In patients with relapsed or refractory multiple myeloma, the proteasome inhibitor carfilzomib and the anti-CD38 monoclonal antibody daratumumab are approved as single agents or as components of combination regimens. A phase 1 study found the triplet safe and effective, leading to this international randomized phase 3 trial in relapsed/refractory patients.
In the primary analysis of CANDOR, after a median follow-up of approximately 17 months, the primary end point was met, with median progression-free survival not reached in the KdD arm of 312 patients, versus 15.8 months for the Kd arm containing 154 patients (hazard ratio, 0.63; P = .0014). The progression-free survival benefit of KdD was maintained across prespecified clinically important subgroups, including lenalidomide-exposed and lenalidomide-refractory patients. Median overall survival was not reached in either arm.
Patients treated with KdD achieved deeper responses than patients treated with Kd alone. The rate of minimal residual disease–negativity was nearly 10 times greater with daratumumab in the regimen (12.5% vs 1.3%; P <.0001). Also higher were the rates of objective response (84.3% vs 74.7%; P = .0040) and complete response (28.5% vs 10.4%). Median time to first response was 1 month in both arms.
All patients received carfilzomib as a 30-minute infusion on days 1, 2, 8, 9, 15, and 16 of each 28-day cycle. Daratumumab (8 mg/kg) was administered intravenously on days 1 and 2 of cycle 1, at 16 mg/kg once weekly for the remaining doses of the first 2 cycles, then every 2 weeks for 4 cycles (cycles 3-6) and every 4 weeks thereafter. All patients received 40 mg of dexamethasone (20 mg if >75).
Although KdD patients had higher rates of grade ≥3 adverse events, the rate of treatment discontinuations was similar in both arms (approximately 24%) and the safety profile was tolerable. The incidence of grade ≥3 adverse events was 82.1% and 73.9% in the KdD and Kd arms, respectively, with serious adverse events seen in 56.2% and 45.8%, respectively.
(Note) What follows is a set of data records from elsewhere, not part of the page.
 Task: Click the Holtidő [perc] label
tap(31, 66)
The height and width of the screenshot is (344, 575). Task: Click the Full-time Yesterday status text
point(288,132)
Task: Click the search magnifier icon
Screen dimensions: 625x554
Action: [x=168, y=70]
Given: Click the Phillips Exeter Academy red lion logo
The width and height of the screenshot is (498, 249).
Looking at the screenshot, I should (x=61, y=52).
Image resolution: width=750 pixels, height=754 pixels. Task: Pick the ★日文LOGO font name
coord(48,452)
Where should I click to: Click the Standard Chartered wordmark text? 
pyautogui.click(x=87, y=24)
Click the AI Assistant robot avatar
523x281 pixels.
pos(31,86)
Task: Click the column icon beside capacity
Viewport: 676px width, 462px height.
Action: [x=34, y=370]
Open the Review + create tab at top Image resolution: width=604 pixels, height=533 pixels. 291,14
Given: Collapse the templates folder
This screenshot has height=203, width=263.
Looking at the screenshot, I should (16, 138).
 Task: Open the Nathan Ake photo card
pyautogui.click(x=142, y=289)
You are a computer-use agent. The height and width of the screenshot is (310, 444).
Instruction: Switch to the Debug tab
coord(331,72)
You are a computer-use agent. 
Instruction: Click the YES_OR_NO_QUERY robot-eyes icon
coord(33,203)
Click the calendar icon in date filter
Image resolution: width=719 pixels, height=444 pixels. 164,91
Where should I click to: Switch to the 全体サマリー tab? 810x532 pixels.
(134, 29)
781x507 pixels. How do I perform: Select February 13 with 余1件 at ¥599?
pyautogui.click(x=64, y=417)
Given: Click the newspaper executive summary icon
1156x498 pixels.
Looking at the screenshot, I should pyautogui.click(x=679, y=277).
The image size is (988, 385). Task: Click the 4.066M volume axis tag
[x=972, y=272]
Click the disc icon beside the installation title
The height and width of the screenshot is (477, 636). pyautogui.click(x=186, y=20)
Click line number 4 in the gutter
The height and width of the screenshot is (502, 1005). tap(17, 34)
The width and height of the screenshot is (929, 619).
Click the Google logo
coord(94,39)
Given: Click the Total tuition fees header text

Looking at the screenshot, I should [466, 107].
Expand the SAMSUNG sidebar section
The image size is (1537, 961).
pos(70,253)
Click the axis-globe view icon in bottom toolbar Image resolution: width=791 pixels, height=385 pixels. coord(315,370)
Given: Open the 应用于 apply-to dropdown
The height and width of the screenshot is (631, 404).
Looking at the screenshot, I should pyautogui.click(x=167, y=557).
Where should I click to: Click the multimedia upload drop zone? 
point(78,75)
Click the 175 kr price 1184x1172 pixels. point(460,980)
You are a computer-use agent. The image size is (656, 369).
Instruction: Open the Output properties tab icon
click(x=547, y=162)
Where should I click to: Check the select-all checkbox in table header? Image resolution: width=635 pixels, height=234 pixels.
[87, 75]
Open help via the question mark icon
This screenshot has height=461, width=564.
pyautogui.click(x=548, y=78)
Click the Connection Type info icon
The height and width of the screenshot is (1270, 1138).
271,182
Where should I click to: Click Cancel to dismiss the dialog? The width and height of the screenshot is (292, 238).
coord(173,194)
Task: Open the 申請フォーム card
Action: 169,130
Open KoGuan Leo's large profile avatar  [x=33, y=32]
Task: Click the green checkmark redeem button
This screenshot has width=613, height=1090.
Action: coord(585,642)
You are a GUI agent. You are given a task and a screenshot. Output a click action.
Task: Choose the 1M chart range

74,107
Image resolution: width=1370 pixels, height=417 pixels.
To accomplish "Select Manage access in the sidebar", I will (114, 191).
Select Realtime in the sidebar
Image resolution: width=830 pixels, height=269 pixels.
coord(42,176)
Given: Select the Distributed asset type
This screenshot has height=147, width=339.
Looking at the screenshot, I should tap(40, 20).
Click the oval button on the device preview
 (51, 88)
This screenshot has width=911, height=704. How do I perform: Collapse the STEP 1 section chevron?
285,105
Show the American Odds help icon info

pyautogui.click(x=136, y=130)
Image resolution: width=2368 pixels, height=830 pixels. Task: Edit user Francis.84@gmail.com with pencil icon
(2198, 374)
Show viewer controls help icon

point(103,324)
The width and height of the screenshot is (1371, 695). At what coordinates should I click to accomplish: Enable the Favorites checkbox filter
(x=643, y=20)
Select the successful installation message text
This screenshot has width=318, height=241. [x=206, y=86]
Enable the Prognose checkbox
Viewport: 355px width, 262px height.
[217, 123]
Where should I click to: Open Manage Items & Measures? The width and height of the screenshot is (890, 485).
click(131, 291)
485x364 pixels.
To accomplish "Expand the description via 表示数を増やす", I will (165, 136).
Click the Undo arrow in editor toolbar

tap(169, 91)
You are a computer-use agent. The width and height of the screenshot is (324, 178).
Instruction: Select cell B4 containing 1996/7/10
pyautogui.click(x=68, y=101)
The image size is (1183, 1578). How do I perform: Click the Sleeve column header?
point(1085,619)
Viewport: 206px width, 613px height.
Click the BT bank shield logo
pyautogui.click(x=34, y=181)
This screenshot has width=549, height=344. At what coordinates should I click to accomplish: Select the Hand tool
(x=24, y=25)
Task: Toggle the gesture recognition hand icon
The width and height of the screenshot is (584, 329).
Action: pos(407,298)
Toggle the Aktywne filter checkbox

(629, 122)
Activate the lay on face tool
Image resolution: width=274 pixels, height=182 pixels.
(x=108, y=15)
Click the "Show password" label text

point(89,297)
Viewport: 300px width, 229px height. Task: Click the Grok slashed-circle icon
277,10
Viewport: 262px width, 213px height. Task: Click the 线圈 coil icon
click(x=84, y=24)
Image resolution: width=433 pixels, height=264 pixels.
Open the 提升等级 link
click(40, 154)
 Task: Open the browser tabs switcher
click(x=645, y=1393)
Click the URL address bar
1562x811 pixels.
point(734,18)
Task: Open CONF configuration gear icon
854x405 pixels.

Interestingly, the frequency of grade ≥3 cardiac failure was lower with KdD: 3.9% versus 8.5% with Kd; this led to discontinuation of carfilzomib in 3.9% and 4.6%, respectively. “We’re not exactly sure why this happened,” he said, noting that he and his co-investigators are conducting further research into patient features and comorbidities at baseline.
Five deaths were reported as treatment-related, all in the KdD arm (pneumonia, sepsis, septic shock, acinetobacter infection, and cardiorespiratory arrest [n = 1 each]).
“KdD should be considered as a novel, efficacious, and tolerable IMiD-free treatment option for relapsed/refractory multiple myeloma,” said Dr Usmani.
Usmani SZ, et al. ASH Abstract LBA-6.